New Jersey AG Says Firm Was Running $40 Million Ponzi Scheme; Carr Miller Capital LLC’s Advisory Registration Revoked; Investigators Charge That Firm Used Millions To Buy Cars And Luxury ‘Sky Box’ For Hockey Games

KABOOM! Carr Miller Capital LLC, its associated advisory busineses and its principals have been stripped of their advisory registrations and charged in New Jersey with operating a Ponzi scheme that sold unregistered securities and gathered at least $40 million, state prosecutors said.

At least $36 million of the $40 million came from individuals or IRAs of the investors, meaning their individual retirement savings were directed into a rathole, investigators said. Investors’ futures were compromised when their money was used to purchase what was described in court filings as “decorative concrete flooring” and “satellite television equipment.”

Other dream-killing “indulgences” were even more dramatic, prosecutors said.

Included in the indulgences, new Jersey Attorney General Paula Dow said, was $13.5 million for a New Jersey Devils sky box at the Prudential Center in Newark, personal automobile purchases, travel and luxury vacations, retail purchases and meals.

“Instead of investing funds to produce high rates of return as promised, we allege that the defendants spent investors’ hard-earned money on personal luxuries and indulgences,” Dow said.

It was a “classic” Ponzi scheme, according to a state official.
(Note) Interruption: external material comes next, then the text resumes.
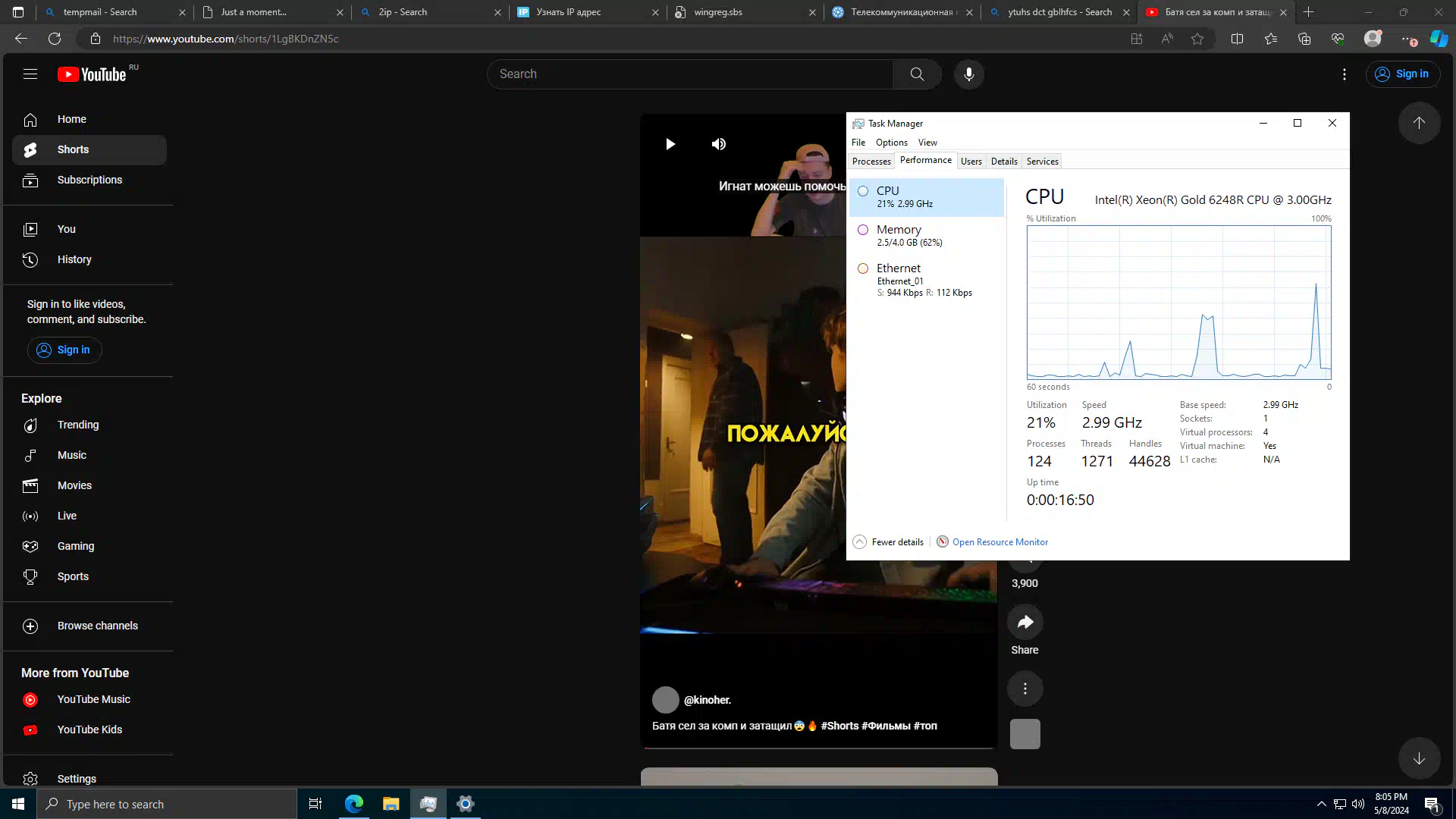
Task: Open YouTube Music from sidebar
Action: (x=93, y=699)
“These defendants operated a classic Ponzi scheme, using funds from new investors to pay money to earlier investors, all in an attempt to perpetuate the deception,” said Thomas R. Calcagni, acting director of the Division of Consumer Affairs.
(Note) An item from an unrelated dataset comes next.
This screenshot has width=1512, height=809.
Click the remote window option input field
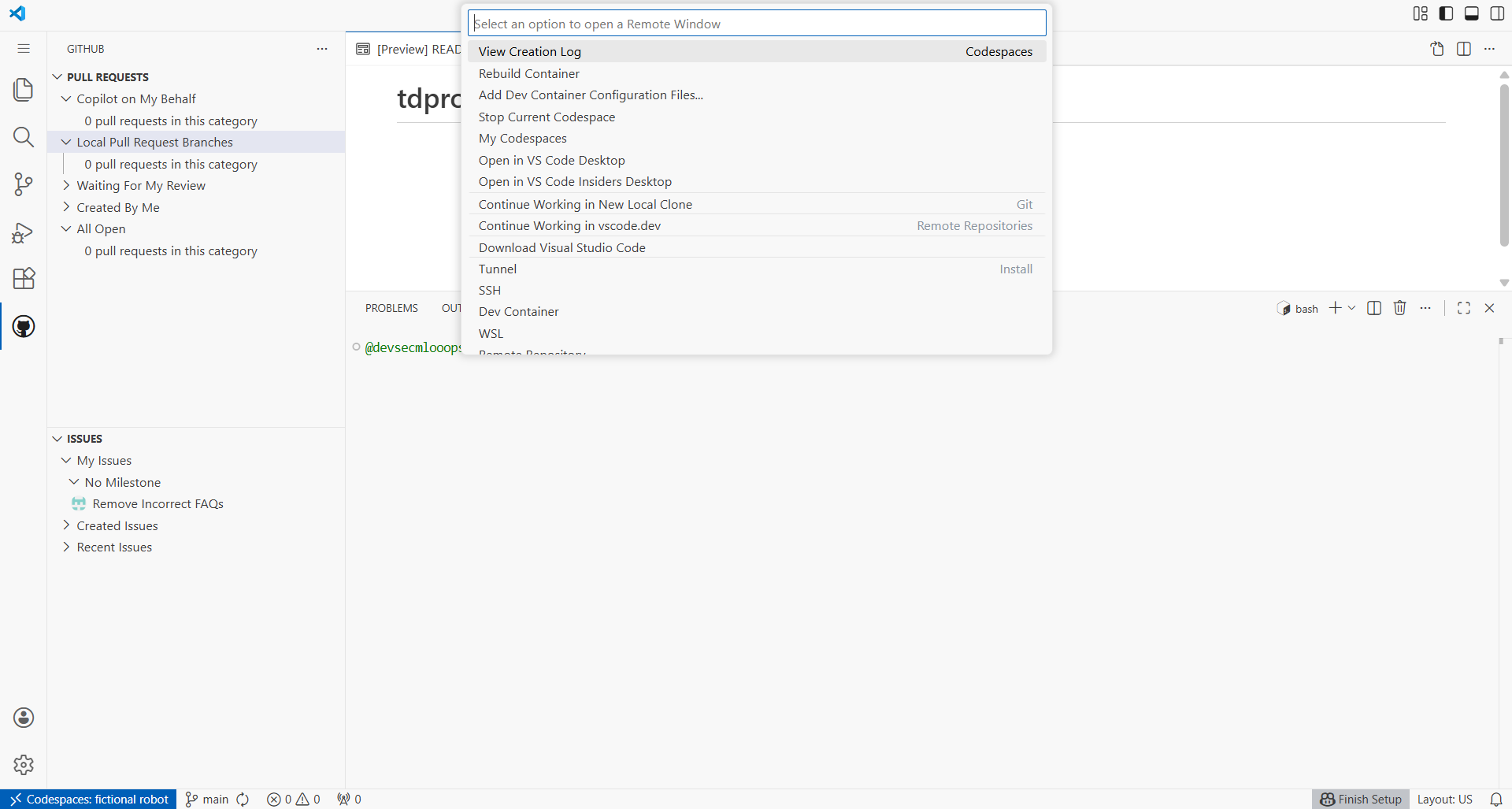[756, 23]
“The promised rates of return sounded too good to be true and, sadly, that turned out to be the case,” Calcagni said.

Investors in the unregistered offering were told they were purchasing nine-month notes that would yield an annual return of between 10 percent and 15 percent, investigators said.

Dow sued the company and principals — Everett Charles Ford Miller, 41, Ryan Jude Carr, 34, and Brian Patrick Carr, 39 — in a nine-count complaint.

Although $16 million was put into various hedge funds, real estate, film-production companies and an oil-and-gas venture, the expenses were not authorized by or disclosed to investors, Dow said.

About $8 million was doled out to investors in the form of Ponzi scheme payments, investigators said.

The securities “were not registered for sale in New Jersey and Ryan Miller was not registered to act as an agent,” authorities said.

“Unregistered investments and unregistered individuals should be an immediate red flag to potential investors,” said Marc B. Minor, chief of the N.J. Bureau of Securities. “The Bureau is a resource that investors can use to perform due diligence as they decide how and with whom to invest.”